Health insurance reform is being implemented now, and it's no surprise that there’s a big battle going on pitting consumers against insurers. The surprise is that the state regulators charged with protecting consumers are siding with insurers on some key issues.
The Biggest Consumer Protection in Health Reform
If you ask 100 people what the biggest consumer protection in the health reform law is, I would guess that fewer than 10 of them would tell you it’s the loss ratio mandate.
The what, you say? We know about lifetime caps and pre-existing conditions and minimum benefit packages. Few of us know about “loss ratios.” As we’ll see, consumers have a lot at stake in the loss ratio battle, including – for some – hundreds of dollars of premium costs per month.
What’s a loss ratio?
What’s a loss ratio, and why should you care? Simply put, a loss ratio is the percentage of dollars taken in through premiums paid back out in benefits. For example, if a plan pays out $75 in benefits for every hundred dollars in premiums, then the plan’s loss ratio is 75.
The reason we should care is because when loss ratios are higher, consumers receive more benefits. Medicare’s loss ratio has been calculated to be as high as 97. Paying out up to $97 in benefits for every hundred dollars in premiums is the gold standard for consumers.
Private insurers can’t touch Medicare when it comes to expenses. They have higher administrative costs and also need to make a profit. To make sure they pay out enough, public officials establish a minimum loss ratio through regulation. Insurers can only sell policies that meet this minimum standard.
This is enough about loss ratios. To prevent our eyes from glazing over, from now on I'll just call them “the biggest consumer protection in health reform.”
What Congress Decided about the Biggest Consumer Protection in Health Reform
The 2010 Federal law created a national standard for the biggest consumer protection in health reform. Advocates initially asked that the standard be set at 90, but Congress considered this too high, and ultimately agreed to 80 for individual plans and 85 for large group plans. This means that Congress decided that giving private insurance companies a 15-20% allowance for administrative expenses and profits was fair.
These new standards are set to take effect in a few weeks, on January 1, 2011.
A Battle Rejoined
While the battle over the biggest consumer protection in health reform got little attention in the spring, it erupted into a full scale war over the summer.
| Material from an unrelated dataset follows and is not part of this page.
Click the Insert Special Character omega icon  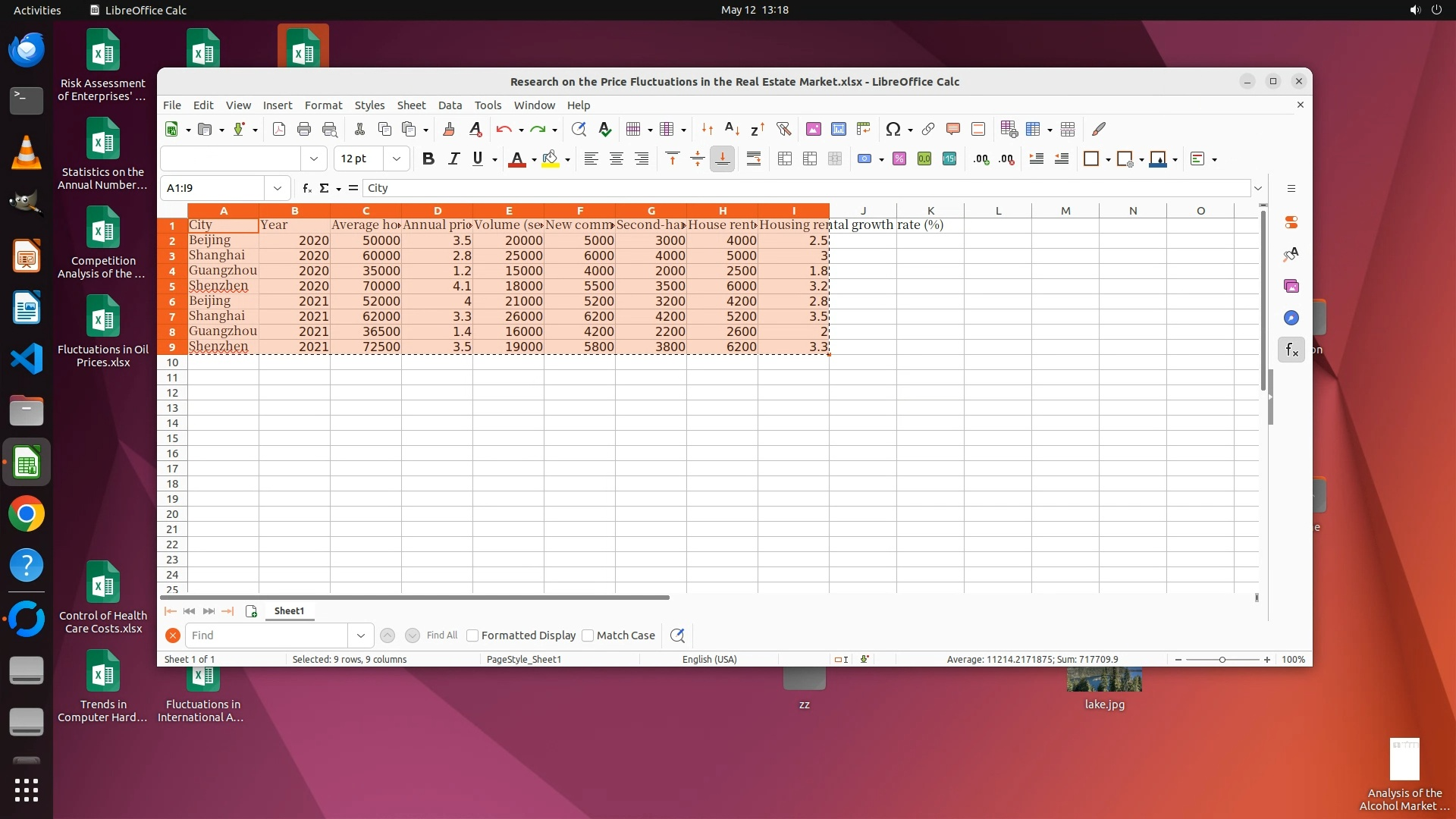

Insurers amassed their forces to get at least some relief from the biggest consumer protection in health reform and found two allies, health insurance agents and state insurance commissioners.
Agents thought that they would be squeezed out of their commissions by insurers when the new law took effect. They were right. Insurance companies began to cut agent commissions almost immediately. In response, insurance agents argued that they were primarily consumer agents, not insurance company representatives. They asked HHS to count their 3-4% commissions as benefits to consumers instead of as administrative expenses, and asked state regulators to support them.
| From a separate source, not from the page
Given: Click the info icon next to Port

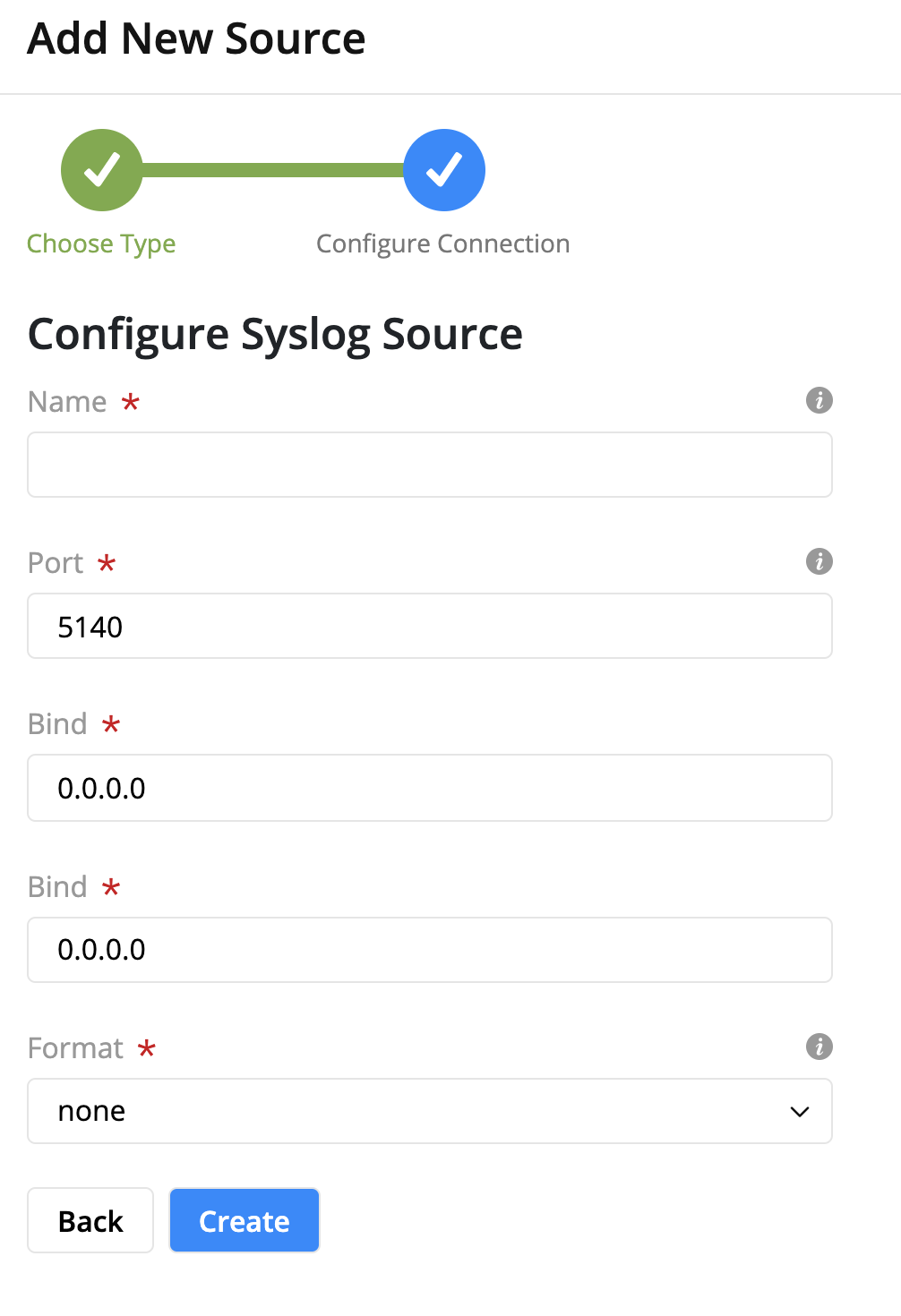Looking at the screenshot, I should tap(819, 561).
The other group sometimes siding with the insurers was politically more powerful – the state insurance commissioners charged with implementing the new standards.
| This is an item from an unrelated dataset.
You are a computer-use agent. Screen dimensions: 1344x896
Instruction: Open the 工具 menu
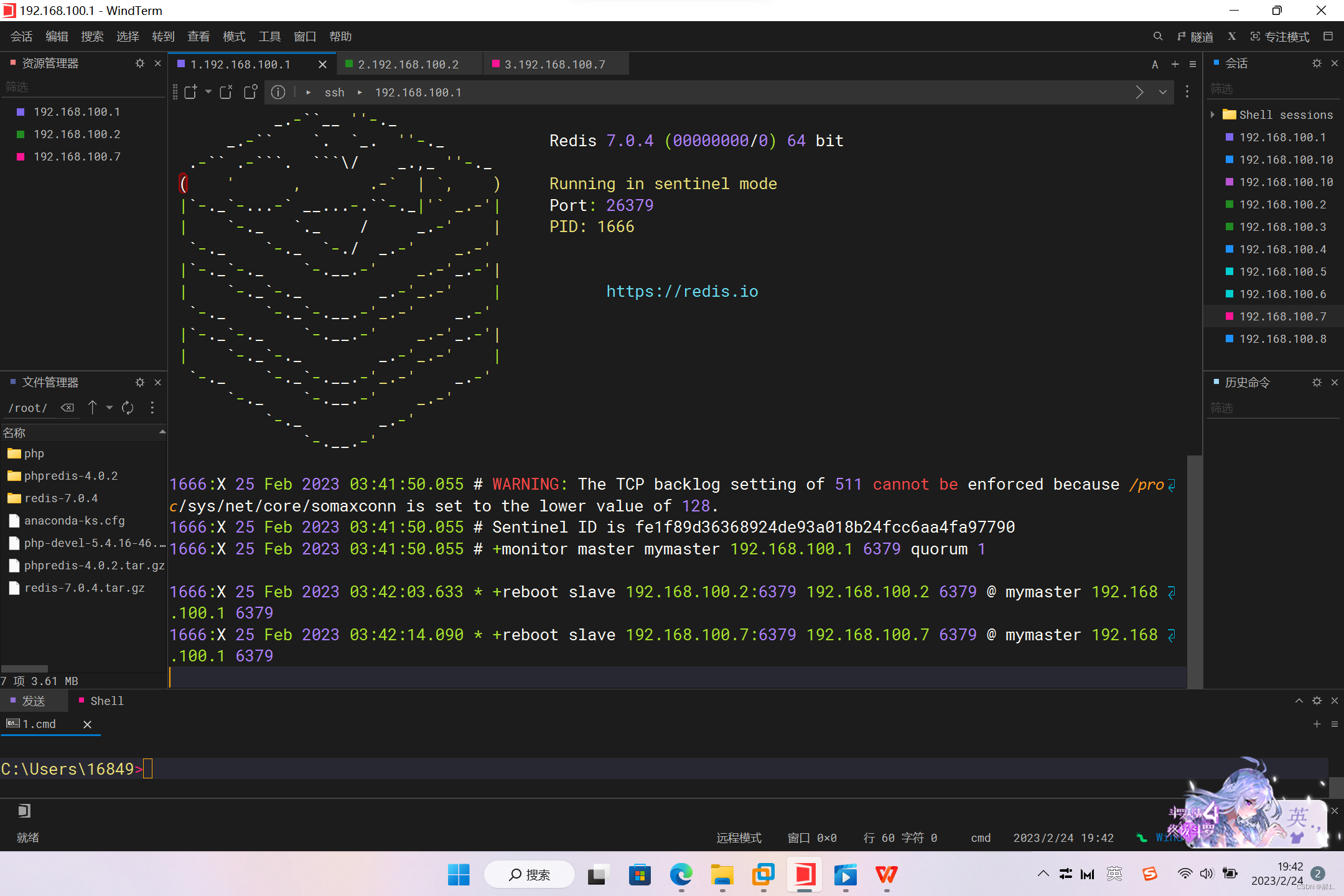269,37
As reported in Health News Florida in late September, Florida Insurance Commissioner Kevin McCarty, President-elect of the National Association of Insurance Commissioners (NAIC), took the lead in making the case against the biggest consumer protection in health reform, arguing that he was “concerned about the ability of our individual carriers to meet that standard in a seamless, non-disruptive manner.” Florida’s current standard is only 65 for traditional insurance plans, and 70 for HMOs, far less than the new federal mandate.
This means that traditional insurers in Florida can keep up to 35% of premiums for administrative costs and profits. If your monthly premium in Florida is $1000, then up to $350 of that can be kept by the insurance company.
That’s a lot of money for companies to give up.
What’s Going to Happen?
In mid-October, NAIC submitted its draft recommendations to HHS, which is now finalizing them. NAIC elected not to support the agents’ position, leaving agents to fend for themselves.
But NAIC did ask HHS for a phase-in of the biggest consumer protection in health reform, staking out an anti-consumer position.
Why do this when your job is to protect consumers? President-elect McCarty argues that some plans will otherwise go out of business, reducing consumer choice. But isn’t that the idea? If the plan’s expenses or profits are too high, then it’s not a good choice for consumers. That plan should go out of business. It’s really just that simple, if protecting the American public is the goal.